═══ Dataset extract ═══

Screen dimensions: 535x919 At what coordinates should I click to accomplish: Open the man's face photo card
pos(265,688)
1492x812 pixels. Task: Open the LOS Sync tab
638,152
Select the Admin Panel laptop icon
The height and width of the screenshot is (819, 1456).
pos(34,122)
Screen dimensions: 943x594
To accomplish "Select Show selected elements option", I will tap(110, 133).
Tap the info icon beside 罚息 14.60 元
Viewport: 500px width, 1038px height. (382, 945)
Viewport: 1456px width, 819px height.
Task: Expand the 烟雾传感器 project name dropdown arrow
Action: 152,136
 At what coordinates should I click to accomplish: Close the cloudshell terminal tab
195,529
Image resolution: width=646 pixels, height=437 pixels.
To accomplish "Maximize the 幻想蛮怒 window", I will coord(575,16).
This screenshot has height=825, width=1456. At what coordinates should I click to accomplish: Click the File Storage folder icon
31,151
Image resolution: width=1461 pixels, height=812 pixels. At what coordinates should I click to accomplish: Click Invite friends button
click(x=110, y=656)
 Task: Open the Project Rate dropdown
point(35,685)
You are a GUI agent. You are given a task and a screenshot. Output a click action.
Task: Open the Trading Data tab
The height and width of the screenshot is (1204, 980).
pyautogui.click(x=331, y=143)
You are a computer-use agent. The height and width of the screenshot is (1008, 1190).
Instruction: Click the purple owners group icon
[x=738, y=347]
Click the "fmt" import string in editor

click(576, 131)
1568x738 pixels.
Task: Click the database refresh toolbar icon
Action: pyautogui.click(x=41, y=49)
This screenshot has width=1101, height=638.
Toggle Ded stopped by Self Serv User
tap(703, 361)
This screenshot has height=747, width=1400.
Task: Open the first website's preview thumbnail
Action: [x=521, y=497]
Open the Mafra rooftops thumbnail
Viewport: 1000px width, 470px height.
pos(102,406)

═══

Please put the data into a Markdown table with the columns Row and Line, starting with the line that contains "Task: Open the Project Rate dropdown" and going on through the line that contains "[x=738, y=347]". Leave out any blank lines.

▸ **Output for this exercise**
| Row | Line |
|---|---|
| 1 |  Task: Open the Project Rate dropdown |
| 2 | point(35,685) |
| 3 | You are a GUI agent. You are given a task and a screenshot. Output a click action. |
| 4 | Task: Open the Trading Data tab |
| 5 | The height and width of the screenshot is (1204, 980). |
| 6 | pyautogui.click(x=331, y=143) |
| 7 | You are a computer-use agent. The height and width of the screenshot is (1008, 1190). |
| 8 | Instruction: Click the purple owners group icon |
| 9 | [x=738, y=347] |